Photo credit: Studio curve

From my latest piece for In Touch: 

“It’s not simply the pastor’s job to make disciples, it’s the job of the whole church,” I had said for the umpteenth time in a message on discipleship. When my sermon was finished, I headed to the back of the auditorium, as I’ve always done, to shake hands with people as they left.

I’ll never forget the look of one faithful church member. It was that of ministry fatigue. We had just finished a series of weeklong ministry projects—a monumental undertaking at our church—and this lady was reflecting the exhaustion that our people felt. She didn’t say anything to me, but the combination of seeing her tired face and the words I’d just preached were used by God to speak powerfully to my soul. Perhaps the reason your people aren’t making disciples is because you have kept them too busy with church activities.

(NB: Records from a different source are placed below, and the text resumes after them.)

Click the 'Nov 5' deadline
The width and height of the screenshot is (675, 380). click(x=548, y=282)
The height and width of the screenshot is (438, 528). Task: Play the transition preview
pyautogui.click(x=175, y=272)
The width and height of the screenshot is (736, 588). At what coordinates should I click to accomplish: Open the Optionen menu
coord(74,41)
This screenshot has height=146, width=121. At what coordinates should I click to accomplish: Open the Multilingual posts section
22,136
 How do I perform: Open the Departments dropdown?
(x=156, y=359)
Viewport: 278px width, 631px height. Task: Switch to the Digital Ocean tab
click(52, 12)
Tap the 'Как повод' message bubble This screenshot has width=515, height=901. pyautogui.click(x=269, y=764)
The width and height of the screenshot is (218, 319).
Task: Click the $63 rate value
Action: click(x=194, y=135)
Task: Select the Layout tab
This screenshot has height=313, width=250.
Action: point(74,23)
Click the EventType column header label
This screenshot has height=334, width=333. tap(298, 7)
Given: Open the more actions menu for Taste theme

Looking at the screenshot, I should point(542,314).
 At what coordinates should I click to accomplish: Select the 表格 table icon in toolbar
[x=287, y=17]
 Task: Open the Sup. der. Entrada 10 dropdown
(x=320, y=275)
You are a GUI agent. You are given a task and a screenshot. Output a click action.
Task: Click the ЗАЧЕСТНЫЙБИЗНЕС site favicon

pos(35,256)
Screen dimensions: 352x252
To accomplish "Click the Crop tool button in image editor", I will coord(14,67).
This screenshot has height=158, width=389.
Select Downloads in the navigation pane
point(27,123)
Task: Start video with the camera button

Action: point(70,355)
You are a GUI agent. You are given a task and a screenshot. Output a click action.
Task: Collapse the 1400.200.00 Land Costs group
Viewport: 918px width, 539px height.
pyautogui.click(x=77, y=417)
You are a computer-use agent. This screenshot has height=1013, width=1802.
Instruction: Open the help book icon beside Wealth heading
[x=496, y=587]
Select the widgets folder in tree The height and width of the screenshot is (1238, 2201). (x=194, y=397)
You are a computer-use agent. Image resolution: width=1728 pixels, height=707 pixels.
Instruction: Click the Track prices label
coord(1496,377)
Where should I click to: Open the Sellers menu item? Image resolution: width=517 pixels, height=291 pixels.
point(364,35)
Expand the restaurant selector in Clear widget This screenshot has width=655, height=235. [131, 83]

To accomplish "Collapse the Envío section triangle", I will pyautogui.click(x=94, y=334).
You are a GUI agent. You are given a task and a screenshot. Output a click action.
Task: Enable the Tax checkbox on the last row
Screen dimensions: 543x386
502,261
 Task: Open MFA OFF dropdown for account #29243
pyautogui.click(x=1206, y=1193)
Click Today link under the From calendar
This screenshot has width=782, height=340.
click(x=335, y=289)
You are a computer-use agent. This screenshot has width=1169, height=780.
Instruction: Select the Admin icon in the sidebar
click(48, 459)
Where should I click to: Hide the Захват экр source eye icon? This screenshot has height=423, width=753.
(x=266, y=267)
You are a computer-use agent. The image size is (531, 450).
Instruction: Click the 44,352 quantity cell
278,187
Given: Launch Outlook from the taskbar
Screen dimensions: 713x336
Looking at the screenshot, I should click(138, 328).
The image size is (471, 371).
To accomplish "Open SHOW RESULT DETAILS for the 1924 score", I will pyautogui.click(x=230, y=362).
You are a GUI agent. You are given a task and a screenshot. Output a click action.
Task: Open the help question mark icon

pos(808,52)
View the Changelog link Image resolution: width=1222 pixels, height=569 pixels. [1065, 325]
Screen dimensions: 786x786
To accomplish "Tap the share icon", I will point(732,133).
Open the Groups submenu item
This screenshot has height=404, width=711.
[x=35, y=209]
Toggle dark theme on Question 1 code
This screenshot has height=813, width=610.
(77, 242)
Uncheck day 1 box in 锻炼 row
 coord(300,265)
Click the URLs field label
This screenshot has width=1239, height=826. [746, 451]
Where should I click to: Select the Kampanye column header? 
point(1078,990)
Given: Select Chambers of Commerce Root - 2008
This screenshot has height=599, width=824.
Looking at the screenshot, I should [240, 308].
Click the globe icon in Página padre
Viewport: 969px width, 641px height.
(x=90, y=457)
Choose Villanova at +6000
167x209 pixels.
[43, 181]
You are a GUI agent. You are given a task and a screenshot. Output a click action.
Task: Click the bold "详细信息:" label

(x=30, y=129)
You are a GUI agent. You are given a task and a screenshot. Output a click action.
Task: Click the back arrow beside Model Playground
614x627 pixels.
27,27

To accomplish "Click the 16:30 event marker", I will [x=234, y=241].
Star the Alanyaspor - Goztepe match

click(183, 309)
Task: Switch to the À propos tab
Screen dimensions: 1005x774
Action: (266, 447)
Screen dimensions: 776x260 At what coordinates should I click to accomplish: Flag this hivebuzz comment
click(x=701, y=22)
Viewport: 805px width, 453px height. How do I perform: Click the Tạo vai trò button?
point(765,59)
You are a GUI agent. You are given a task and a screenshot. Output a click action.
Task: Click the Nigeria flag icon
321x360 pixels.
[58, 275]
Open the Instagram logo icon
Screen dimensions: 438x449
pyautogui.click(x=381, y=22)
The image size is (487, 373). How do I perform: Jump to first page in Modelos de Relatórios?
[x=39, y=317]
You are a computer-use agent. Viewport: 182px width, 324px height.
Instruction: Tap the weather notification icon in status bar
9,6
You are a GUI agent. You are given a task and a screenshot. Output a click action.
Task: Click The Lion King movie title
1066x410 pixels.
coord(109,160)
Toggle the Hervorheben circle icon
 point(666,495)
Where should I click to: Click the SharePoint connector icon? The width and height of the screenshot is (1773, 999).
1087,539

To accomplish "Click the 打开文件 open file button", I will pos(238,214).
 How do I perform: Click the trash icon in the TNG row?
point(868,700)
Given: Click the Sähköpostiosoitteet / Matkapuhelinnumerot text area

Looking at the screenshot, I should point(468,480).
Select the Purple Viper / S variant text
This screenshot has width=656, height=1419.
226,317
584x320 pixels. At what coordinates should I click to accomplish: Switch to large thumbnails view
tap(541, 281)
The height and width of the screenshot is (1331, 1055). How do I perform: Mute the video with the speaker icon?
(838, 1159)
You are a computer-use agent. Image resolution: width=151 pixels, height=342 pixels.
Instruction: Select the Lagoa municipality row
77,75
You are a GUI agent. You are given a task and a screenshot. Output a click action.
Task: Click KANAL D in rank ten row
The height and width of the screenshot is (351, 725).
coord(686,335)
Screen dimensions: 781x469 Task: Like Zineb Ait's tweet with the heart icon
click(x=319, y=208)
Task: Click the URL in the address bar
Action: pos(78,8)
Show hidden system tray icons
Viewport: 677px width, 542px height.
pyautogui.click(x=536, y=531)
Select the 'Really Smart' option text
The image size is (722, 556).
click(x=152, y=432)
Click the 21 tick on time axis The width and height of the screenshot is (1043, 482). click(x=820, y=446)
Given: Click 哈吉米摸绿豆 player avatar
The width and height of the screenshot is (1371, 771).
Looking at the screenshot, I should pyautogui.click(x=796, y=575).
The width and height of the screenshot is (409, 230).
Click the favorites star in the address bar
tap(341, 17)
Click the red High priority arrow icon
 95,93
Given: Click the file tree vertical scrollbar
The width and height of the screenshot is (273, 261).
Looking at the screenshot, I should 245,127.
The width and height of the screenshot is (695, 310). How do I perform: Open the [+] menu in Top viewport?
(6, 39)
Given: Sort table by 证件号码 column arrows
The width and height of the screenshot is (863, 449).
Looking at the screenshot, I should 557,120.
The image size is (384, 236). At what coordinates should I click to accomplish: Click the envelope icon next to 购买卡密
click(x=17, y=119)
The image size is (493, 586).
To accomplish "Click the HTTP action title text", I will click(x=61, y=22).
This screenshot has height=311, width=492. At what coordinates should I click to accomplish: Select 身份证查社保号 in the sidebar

It’s a hard pill for most pastors to swallow. This especially for leaders like myself, who like to plan and dream. My intentions had been sincere: I wanted to do all I could to equip the people of God through training, small groups, and Sunday school. My desire was to facilitate times of fellowship and togetherness through dinners and potlucks and shared experiences. And I hoped to conduct attractive events that would draw the community in order to gain an audience for the gospel.

What I hadn’t realized, till this point, was just how taxing my overambitious schedule was for already-busy people. Not only was it sapping away their joy and robbing them of needed spiritual rhythms of rest and meditation, it was stealing away precious time—time that could be spent pursuing relationships in the community.